Can you rewrite the entries starting at the first one and ending at the line containing "pos(224,147)", replacing "icon" with "symbol" and leaving everything else unchanged?

Target position entries:

* * * * *

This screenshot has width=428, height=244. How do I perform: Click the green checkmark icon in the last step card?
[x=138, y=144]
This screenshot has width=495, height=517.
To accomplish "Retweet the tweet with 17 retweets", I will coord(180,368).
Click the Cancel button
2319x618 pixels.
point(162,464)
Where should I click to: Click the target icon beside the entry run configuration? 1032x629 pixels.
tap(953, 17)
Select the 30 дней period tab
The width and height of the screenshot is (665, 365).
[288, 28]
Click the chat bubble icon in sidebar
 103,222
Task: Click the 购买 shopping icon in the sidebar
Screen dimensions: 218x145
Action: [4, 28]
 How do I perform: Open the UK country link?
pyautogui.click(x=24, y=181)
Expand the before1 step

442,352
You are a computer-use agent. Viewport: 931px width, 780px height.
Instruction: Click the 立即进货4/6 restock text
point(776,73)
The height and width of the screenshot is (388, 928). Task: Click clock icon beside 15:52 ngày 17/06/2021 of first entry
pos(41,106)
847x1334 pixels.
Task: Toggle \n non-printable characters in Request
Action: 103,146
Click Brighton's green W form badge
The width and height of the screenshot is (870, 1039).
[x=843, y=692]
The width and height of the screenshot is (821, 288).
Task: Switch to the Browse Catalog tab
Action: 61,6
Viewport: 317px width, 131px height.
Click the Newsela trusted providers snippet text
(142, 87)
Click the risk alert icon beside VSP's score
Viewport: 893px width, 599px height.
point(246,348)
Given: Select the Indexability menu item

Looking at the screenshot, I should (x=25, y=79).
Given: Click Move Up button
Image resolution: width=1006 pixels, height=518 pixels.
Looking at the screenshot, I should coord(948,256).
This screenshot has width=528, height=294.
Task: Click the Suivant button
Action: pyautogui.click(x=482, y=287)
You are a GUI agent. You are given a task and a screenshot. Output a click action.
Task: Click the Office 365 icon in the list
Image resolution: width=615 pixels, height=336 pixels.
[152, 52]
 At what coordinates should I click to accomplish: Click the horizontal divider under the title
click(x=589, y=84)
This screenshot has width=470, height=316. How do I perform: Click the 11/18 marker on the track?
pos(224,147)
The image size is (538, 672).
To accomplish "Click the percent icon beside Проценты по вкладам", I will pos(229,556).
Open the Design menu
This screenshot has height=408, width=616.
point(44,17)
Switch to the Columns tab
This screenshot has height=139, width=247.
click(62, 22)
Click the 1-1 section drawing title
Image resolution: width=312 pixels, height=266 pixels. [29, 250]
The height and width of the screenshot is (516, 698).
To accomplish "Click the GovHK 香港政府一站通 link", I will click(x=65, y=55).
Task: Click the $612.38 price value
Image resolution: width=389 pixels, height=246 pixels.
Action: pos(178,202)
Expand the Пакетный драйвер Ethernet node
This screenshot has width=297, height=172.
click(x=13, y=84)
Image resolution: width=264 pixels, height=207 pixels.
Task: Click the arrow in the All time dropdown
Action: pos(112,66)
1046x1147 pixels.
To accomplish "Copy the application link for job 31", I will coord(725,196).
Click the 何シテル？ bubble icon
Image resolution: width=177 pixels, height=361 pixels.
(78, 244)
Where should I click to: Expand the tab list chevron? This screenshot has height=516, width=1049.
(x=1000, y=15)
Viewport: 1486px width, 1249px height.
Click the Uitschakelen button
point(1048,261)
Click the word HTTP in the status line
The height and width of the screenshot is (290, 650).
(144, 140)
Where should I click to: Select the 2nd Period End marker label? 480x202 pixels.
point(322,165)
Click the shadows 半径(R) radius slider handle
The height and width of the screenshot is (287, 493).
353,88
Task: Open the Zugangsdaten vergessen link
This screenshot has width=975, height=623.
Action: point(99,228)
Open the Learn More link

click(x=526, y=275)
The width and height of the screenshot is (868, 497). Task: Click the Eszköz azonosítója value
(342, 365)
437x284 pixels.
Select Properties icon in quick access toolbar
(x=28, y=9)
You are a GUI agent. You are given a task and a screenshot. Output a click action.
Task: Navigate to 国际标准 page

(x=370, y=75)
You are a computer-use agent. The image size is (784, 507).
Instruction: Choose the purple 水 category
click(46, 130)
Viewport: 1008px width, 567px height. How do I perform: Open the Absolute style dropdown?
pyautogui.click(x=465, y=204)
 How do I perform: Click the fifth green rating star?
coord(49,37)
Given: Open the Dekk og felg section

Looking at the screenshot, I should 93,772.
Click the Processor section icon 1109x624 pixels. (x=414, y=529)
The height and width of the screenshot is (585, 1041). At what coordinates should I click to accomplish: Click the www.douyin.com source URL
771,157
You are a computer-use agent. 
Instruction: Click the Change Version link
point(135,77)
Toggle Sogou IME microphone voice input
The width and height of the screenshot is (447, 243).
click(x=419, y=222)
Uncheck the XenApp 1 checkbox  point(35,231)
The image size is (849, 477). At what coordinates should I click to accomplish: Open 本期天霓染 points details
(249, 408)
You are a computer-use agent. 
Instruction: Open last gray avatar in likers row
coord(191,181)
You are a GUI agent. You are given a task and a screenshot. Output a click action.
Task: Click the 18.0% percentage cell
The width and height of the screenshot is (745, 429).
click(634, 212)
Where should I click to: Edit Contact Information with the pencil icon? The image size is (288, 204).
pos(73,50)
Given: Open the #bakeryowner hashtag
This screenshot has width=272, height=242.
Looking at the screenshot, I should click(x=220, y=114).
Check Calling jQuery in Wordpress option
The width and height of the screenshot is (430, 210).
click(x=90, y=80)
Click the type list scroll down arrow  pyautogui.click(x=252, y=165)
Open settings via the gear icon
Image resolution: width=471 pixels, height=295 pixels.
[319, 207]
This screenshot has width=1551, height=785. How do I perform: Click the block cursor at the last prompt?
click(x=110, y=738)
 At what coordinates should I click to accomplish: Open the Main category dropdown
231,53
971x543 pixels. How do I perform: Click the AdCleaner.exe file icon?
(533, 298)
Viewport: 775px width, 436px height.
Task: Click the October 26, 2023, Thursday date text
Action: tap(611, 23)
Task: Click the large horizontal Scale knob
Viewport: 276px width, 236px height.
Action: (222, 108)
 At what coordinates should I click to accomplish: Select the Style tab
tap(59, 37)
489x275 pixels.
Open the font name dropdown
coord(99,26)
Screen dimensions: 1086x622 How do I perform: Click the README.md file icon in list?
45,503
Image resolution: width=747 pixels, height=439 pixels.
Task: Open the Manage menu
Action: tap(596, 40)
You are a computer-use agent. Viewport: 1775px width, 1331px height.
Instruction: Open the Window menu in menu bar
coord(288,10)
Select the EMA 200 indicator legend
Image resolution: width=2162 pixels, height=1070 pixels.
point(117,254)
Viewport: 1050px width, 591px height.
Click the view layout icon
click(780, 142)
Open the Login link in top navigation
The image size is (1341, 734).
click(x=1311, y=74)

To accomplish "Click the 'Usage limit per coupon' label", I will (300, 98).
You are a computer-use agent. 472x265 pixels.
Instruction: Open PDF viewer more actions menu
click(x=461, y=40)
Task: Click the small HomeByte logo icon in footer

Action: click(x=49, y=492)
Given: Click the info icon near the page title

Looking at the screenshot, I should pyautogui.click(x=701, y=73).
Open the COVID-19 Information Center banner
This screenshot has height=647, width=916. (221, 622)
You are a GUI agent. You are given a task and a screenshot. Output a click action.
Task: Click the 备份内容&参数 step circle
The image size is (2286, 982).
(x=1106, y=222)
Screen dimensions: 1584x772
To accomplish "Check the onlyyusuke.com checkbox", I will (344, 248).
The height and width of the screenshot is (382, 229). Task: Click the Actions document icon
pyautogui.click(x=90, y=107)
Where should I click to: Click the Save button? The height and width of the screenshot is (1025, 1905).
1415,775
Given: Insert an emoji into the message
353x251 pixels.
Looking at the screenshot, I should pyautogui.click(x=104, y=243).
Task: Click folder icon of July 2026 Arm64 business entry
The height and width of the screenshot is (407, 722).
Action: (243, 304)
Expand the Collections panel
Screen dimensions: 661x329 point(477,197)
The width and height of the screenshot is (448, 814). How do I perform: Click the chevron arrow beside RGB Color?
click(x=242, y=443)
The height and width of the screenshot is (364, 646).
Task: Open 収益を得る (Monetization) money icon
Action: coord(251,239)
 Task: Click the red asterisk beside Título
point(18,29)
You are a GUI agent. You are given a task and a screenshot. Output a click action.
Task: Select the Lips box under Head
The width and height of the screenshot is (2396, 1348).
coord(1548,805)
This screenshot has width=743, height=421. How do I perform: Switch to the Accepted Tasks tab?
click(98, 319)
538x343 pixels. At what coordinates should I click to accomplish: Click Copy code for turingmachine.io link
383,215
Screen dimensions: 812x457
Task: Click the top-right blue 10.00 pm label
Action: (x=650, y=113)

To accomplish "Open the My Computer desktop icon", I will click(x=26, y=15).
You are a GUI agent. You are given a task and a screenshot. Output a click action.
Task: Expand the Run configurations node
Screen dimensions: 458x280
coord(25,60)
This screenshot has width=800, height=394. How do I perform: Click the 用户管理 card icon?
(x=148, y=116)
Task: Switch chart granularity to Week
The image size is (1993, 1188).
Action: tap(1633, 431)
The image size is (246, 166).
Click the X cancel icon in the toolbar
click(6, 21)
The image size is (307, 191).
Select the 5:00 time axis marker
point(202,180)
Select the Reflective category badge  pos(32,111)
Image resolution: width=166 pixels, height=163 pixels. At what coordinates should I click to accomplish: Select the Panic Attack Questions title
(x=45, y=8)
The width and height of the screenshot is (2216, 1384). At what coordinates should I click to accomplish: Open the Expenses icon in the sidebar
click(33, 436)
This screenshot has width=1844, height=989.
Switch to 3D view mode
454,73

* * * * *

## SOLVED EXERCISE
This screenshot has width=428, height=244. How do I perform: Click the green checkmark symbol in the last step card?
[x=138, y=144]
This screenshot has width=495, height=517.
To accomplish "Retweet the tweet with 17 retweets", I will coord(180,368).
Click the Cancel button
2319x618 pixels.
point(162,464)
Where should I click to: Click the target symbol beside the entry run configuration? 1032x629 pixels.
tap(953, 17)
Select the 30 дней period tab
The width and height of the screenshot is (665, 365).
[288, 28]
Click the chat bubble symbol in sidebar
 103,222
Task: Click the 购买 shopping symbol in the sidebar
Screen dimensions: 218x145
Action: [4, 28]
 How do I perform: Open the UK country link?
pyautogui.click(x=24, y=181)
Expand the before1 step

442,352
You are a computer-use agent. Viewport: 931px width, 780px height.
Instruction: Click the 立即进货4/6 restock text
point(776,73)
The height and width of the screenshot is (388, 928). Task: Click clock symbol beside 15:52 ngày 17/06/2021 of first entry
pos(41,106)
847x1334 pixels.
Task: Toggle \n non-printable characters in Request
Action: 103,146
Click Brighton's green W form badge
The width and height of the screenshot is (870, 1039).
[x=843, y=692]
The width and height of the screenshot is (821, 288).
Task: Switch to the Browse Catalog tab
Action: 61,6
Viewport: 317px width, 131px height.
Click the Newsela trusted providers snippet text
(142, 87)
Click the risk alert symbol beside VSP's score
Viewport: 893px width, 599px height.
point(246,348)
Given: Select the Indexability menu item

Looking at the screenshot, I should (x=25, y=79).
Given: Click Move Up button
Image resolution: width=1006 pixels, height=518 pixels.
Looking at the screenshot, I should coord(948,256).
This screenshot has width=528, height=294.
Task: Click the Suivant button
Action: pyautogui.click(x=482, y=287)
You are a GUI agent. You are given a task and a screenshot. Output a click action.
Task: Click the Office 365 symbol in the list
Image resolution: width=615 pixels, height=336 pixels.
[152, 52]
 At what coordinates should I click to accomplish: Click the horizontal divider under the title
click(x=589, y=84)
This screenshot has width=470, height=316. How do I perform: Click the 11/18 marker on the track?
pos(224,147)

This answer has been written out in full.